Ce mot comme à la hâte avant l’inauguration, le 14 juin, de l’exposition Di Suvero. Ce mot pour ne pas rester sans réaction dans la rumeur des réactions, pour dire combien je suis sensible à ce travail, heureux que notre région accueille sa rétrospective. J’en suis heureux comme d’une chance inespérée tant l’ensemble est monumental, heureux aussi que le Musée d’art contemporain de Nice nous permette un si rare contact avec une telle oeuvre en pleine période de pourrissement politique pour notre ville, d’incertitude et de restrictions pour son action culturelle.
Cela seul, mieux connaître cette oeuvre en ce moment, me suffirait.
Mais en plus le travail de Di Suvero m’apparaît comme une interrogation majeure sur quelques uns des grands thèmes de l’art contemporain c’est-à-dire de l’art tout court.
Di Suvero, c’est donc d’abord tout le questionnement sur les lieux de l’art et sur la nécessité pour l’art d’investir la cité ; et ce questionnement s’effectue aussi bien par la présence des oeuvres sur les sites urbains, que par les matériaux, les thèmes, les images traités.
Car, présent dans la ville, ce travail est plein de la présence des villes, plein du travail de bâti qu’elles supposent, images de chantier, construction de l’urbanisme ou de l’urbanité : ses assemblages métalliques l’affirment jusque dans la violence de leurs couleurs, et dans leurs agencements, toujours en déséquilibre, suspension momentanée d’un travail en cours. En même temps ces images du travail deviennent matière à pur traitement de tension, et en cela appels de regard. Je dis tension, et c’est de nous qu’il s’agit, coeur, corps, sexe et esprit ; je dis appels de regard comme on dit appels d’air.
Il m’est revenu que je ne sais trop quel membre du conseil municipal de Nice avait, par dérision paraît-il, demandé que l’on ôte de la ville ces échaffaudages qui la défigurent.
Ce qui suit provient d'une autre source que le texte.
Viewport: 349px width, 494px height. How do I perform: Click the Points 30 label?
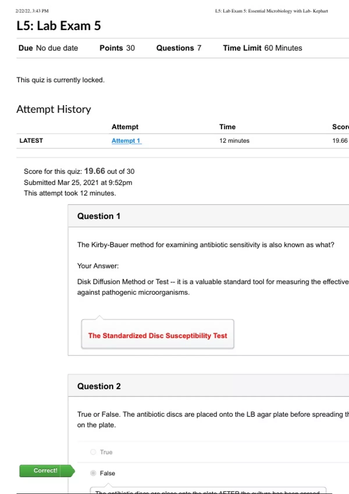(117, 48)
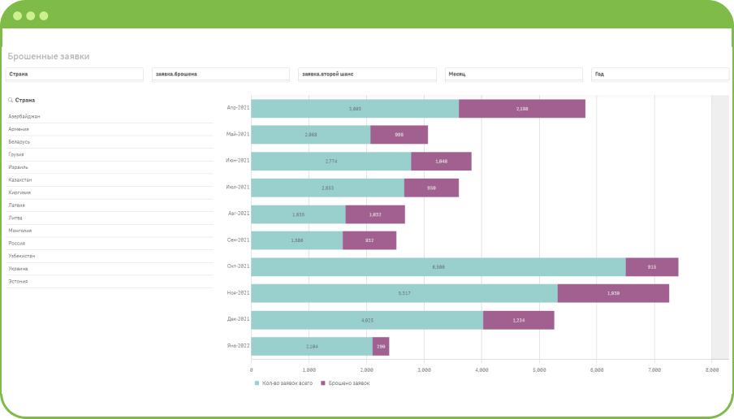Expand the заявка.второй шанс filter
The image size is (734, 419).
pyautogui.click(x=367, y=74)
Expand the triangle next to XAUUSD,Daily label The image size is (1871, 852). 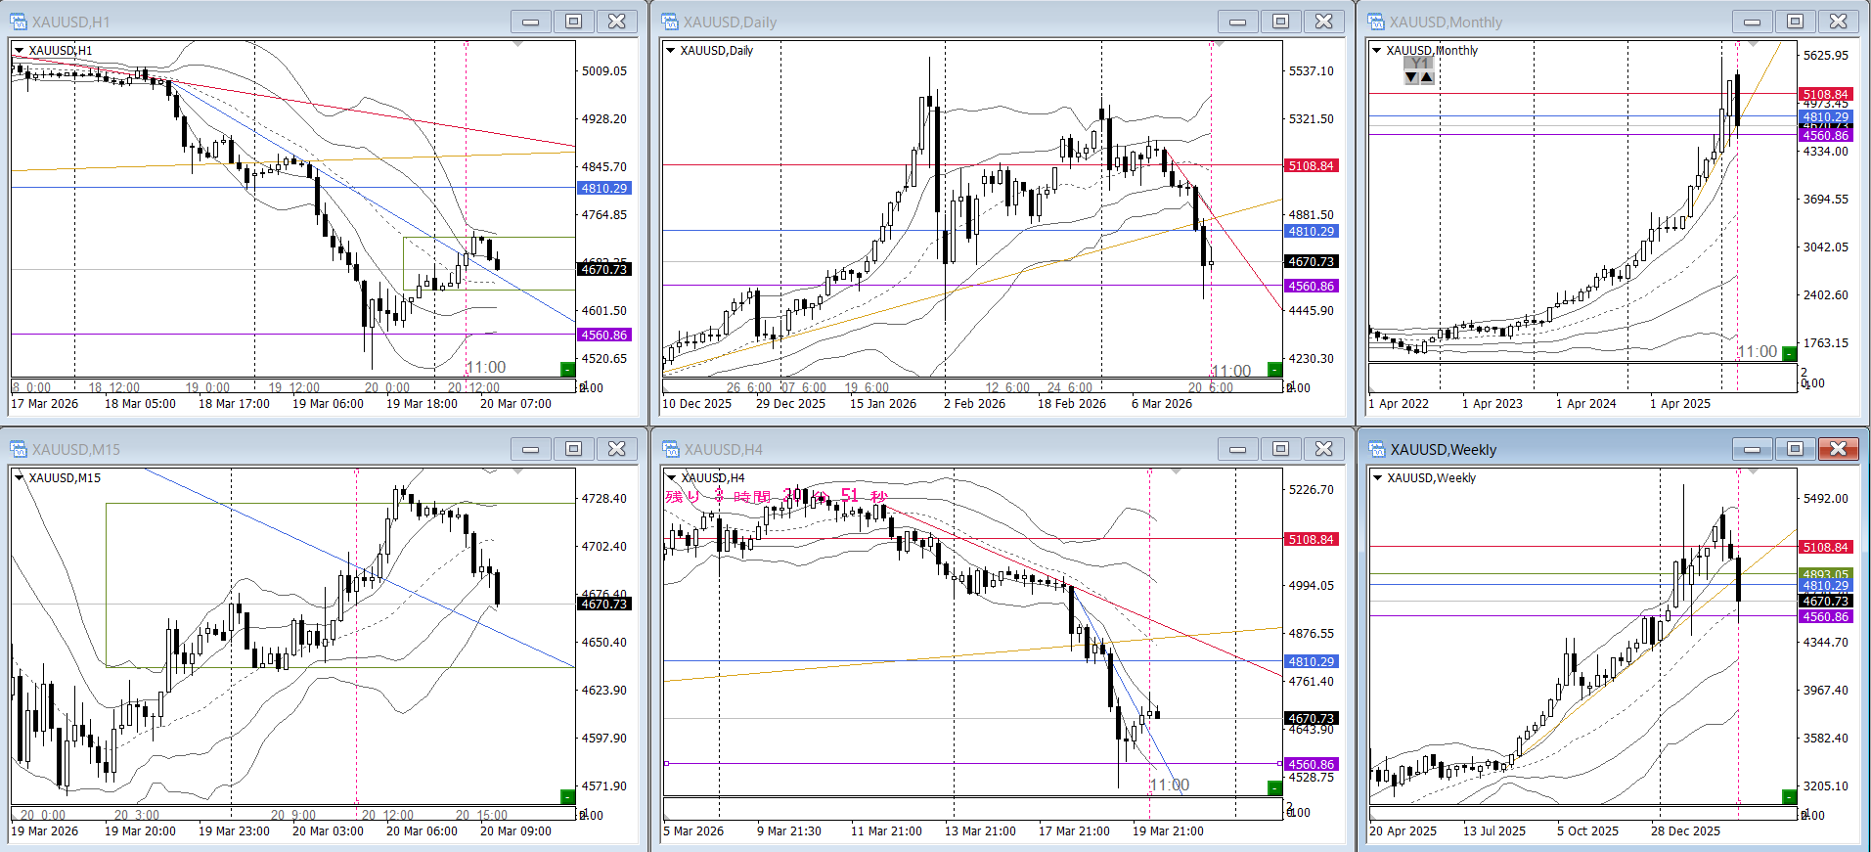670,51
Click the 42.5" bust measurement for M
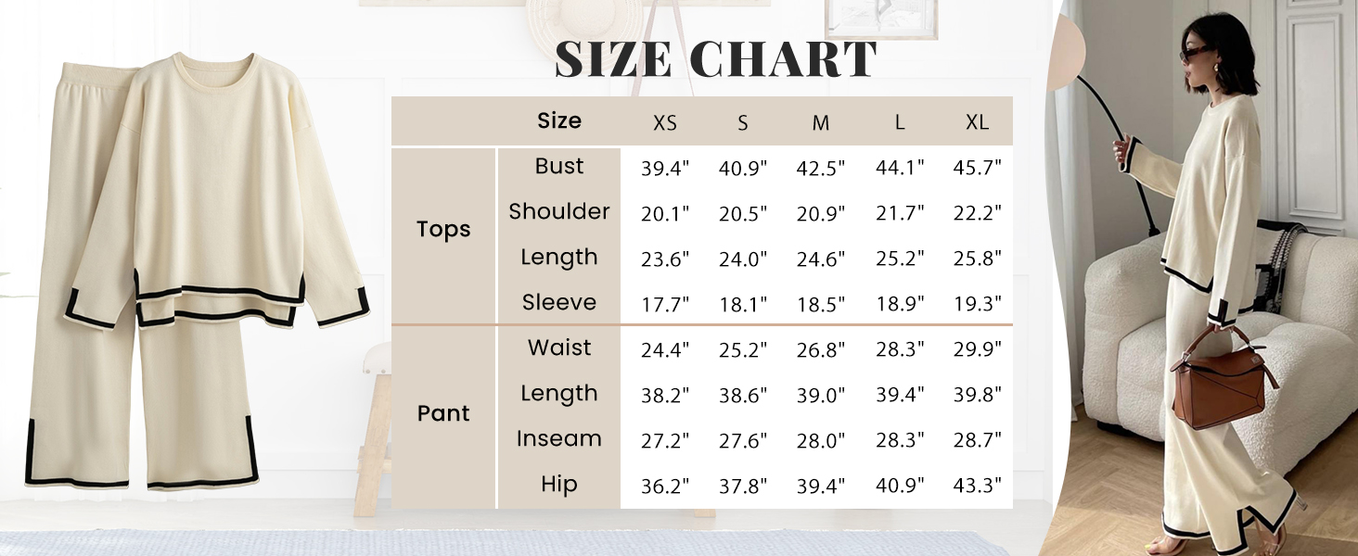 [x=821, y=169]
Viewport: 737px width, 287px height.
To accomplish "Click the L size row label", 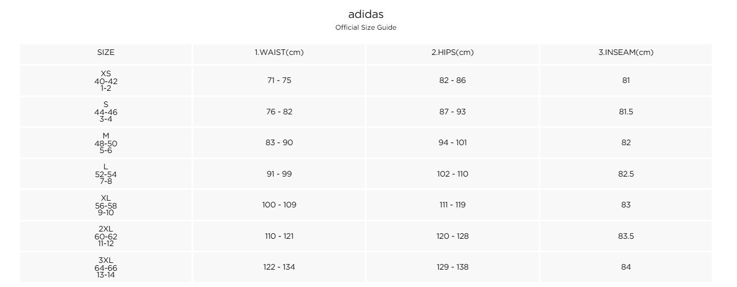I will click(106, 174).
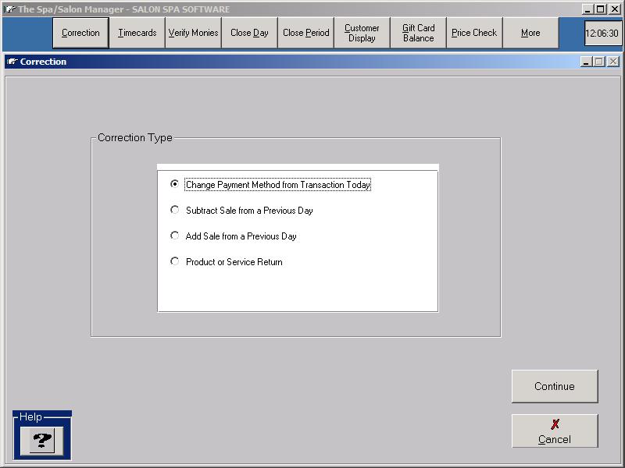
Task: Select Change Payment Method from Transaction Today
Action: click(175, 185)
Dans un sens, c’est bien ce qui le gêne qui touche ma sensibilité : Di Suvero présente (rend présent) et poétise (oeuvre) le travail que, trop souvent, on veut masquer.
Dernier mot de cette urgence : Di Suvero, c’est un peu, dans la ville, l’image du dernier Léger, celui des constructeurs : la structure métallique en cours de montage s’est faite sculpture, le ciel, aussi vrai, est bien du même bleu, les constructeurs se sont faits sculpteur qui propose et public qui, sollicité par ce double chantier du travail et de l’art, réagit.